在实验的过程中使用的是WIDER FACE数据集。
关于数据集：可以在这里下载：celeba官网或者 WIDER FACE: A Face Detection Benchmark

在制作训练神经网络的数据的时候，利用图片大小和建议框的IOU，将数据划分为负样本、正样本和地标：

0 - 0.3，为负样本
0.3 - 0.4 为地标
0.4 - 0.65 为部分样本
0.65 - 1.0 为正样本
训练样本的比例：负样本：正样本：部分样本：地标 = 3：1：1：2.

地标不参与训练过程，地标的作用是拉大正负样本之间的距离。
这里得看你的数据集是什么样的。

数据准备时应注意：

我们在准备数据集的时候，一定要让负样本的数量远多于正样本的数量和部分样本的数量，
IOU阈值不能设置过小，也不能设置过大。设置较极端会导致泛化性能不够。导致损失降不下去，准确率不够高。
数据量一定要够，数据量不够的话，一些不是人脸的物体容易被误识别
如果缺失亚洲人人脸，可以手动加入一些数据

这里我提供了两种代码将人脸数据集转换成MTCNN能训练的数据结构的方法：Celeb A & Wider Face

数据集制作代码(仅参考)：

"""
celeb A 数据集转换成12，24，48大小的训练数据
"""
import numpy as np 
import os 
from PIL import Image 
from utils import IOU, NMS
import torch

TARGET_PATH = "./data/celeba/Datasets/CelebA/Anno/"
IMG_PATH = "./data/celeba/Datasets/CelebA/Img/img_align_celeba/img_align_celeba"
DST_PATH = "./data/train/"

label_file_path = TARGET_PATH + "list_bbox_celeba.txt"

# 首先先生成对应的文件夹
if not os.path.exists(DST_PATH):
    os.mkdir(DST_PATH)

# 生成不同尺寸的人脸样本：负样本：正样本：部分样本 = 3：1：2
for face_size in (12,24,48):
    base_path = DST_PATH + f"{face_size}/"
    if not os.path.exists(base_path):
        os.mkdir(base_path)
    if not os.path.exists(base_path+"positive"):
        os.mkdir(base_path+"positive")
    if not os.path.exists(base_path+"negative"):
        os.mkdir(base_path+"negative")
    if not os.path.exists(base_path+"part"):
        os.mkdir(base_path+"part")
    
    # 样本标签存储路径
    positive_filename = base_path+"positive.txt"
    negative_filename = base_path+"negative.txt"
    part_filename = base_path+"part.txt"

    # 计数值
    positive_counter = 0
    negative_counter = 0
    part_counter = 0
    
    try:
        positive_file = open(positive_filename, "w")
        negative_file = open(negative_filename, "w")
        part_file = open(part_filename, "w")

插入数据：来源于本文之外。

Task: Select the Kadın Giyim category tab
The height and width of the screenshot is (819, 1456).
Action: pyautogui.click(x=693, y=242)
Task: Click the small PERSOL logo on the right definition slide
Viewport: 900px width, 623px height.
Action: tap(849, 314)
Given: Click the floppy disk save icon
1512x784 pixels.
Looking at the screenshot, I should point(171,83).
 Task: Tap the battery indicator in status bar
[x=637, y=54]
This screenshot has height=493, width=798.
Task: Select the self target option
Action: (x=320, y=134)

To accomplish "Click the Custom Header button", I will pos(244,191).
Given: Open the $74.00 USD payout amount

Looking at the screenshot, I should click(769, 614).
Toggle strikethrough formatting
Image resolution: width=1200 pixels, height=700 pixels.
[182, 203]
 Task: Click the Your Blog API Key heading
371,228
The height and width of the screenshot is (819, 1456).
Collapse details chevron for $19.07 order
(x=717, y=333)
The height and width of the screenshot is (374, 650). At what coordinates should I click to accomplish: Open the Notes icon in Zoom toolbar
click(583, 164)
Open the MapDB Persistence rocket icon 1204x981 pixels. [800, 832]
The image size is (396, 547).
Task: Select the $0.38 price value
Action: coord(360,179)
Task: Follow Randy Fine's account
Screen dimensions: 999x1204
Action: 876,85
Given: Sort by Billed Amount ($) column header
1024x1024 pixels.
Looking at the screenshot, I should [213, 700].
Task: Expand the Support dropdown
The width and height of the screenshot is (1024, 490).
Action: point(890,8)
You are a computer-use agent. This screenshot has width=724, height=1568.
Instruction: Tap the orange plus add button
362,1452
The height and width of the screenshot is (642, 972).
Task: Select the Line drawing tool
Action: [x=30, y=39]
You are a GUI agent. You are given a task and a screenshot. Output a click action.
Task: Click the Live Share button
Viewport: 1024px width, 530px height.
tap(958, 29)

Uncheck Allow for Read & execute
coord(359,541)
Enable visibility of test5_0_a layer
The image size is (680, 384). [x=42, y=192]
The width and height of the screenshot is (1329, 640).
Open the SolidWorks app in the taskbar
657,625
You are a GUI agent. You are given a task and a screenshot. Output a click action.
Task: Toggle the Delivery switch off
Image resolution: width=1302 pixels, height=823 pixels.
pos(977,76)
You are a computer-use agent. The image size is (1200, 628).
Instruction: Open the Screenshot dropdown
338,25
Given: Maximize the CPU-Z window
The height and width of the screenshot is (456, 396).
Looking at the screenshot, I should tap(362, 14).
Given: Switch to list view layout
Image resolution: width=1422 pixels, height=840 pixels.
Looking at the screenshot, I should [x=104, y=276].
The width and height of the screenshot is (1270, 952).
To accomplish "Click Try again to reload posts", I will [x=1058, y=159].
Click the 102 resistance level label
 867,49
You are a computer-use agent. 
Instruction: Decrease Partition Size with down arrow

        for i, line in enumerate(open(label_file_path)):
            print(f"positive:{positive_counter}, negative:{negative_counter}, part:{part_counter}")
            if i<2: continue 
            try:
                strs = line.strip().split(" ") # 删除两边的空格 ['000001.jpg', '', '', '', '95', '', '71', '226', '313']
                strs = list(filter(bool, strs))# 过滤序列
                
                image_filename = strs[0]
                image_filepath = IMG_PATH+image_filename

                with Image.open(image_filepath) as img:
                    img_w,img_h = img.size 
                    x1 = float(strs[1].strip())
                    y1 = float(strs[2].strip())
                    w = float(strs[3].strip())
                    h = float(strs[4].strip())
                    x2 = float(x1 + w)
                    y2 = float(y1 + h)

                    # 过滤字段
                    if max(w,h)<40 or x1<0 or y1<0 or w<0 or h<0: continue 

                    # 标注不标准，给框适当的偏移量
                    x1 = int(x1 + w*0.12)
                    y1 = int(y1 + h*0.1)
                    x2 = int(x1 + w*0.9)
                    y2 = int(y1 + h*0.85)
                    w = int(x2-x1)
                    h = int(y2-y1)

                    boxes = [[x1, y1, x2, y2]]
                    cx = w/2 + x1
                    cy = h/2 + y1

                    # 让正样本和部分样本随着图片中心进行随机偏移
                    for _ in range(5):
                        w_ = np.random.randint(-w*0.2, w*0.2)
                        h_ = np.random.randint(-h*0.2, h*0.2)
                        cx_ = cx + w_
                        cy_ = cy + h_

                        side_len = np.random.randint(round(min(w,h)*0.8), round(max(w,h)*1.25))
                        x1_ = np.max(cx_-side_len/2, 0)
                        y1_ = np.max(cy_-side_len/2, 0)
                        x2_ = x1_ + side_len
                        y2_ = y1_ + side_len

                        crop_box = np.array([x1_, y1_, x2_, y2_])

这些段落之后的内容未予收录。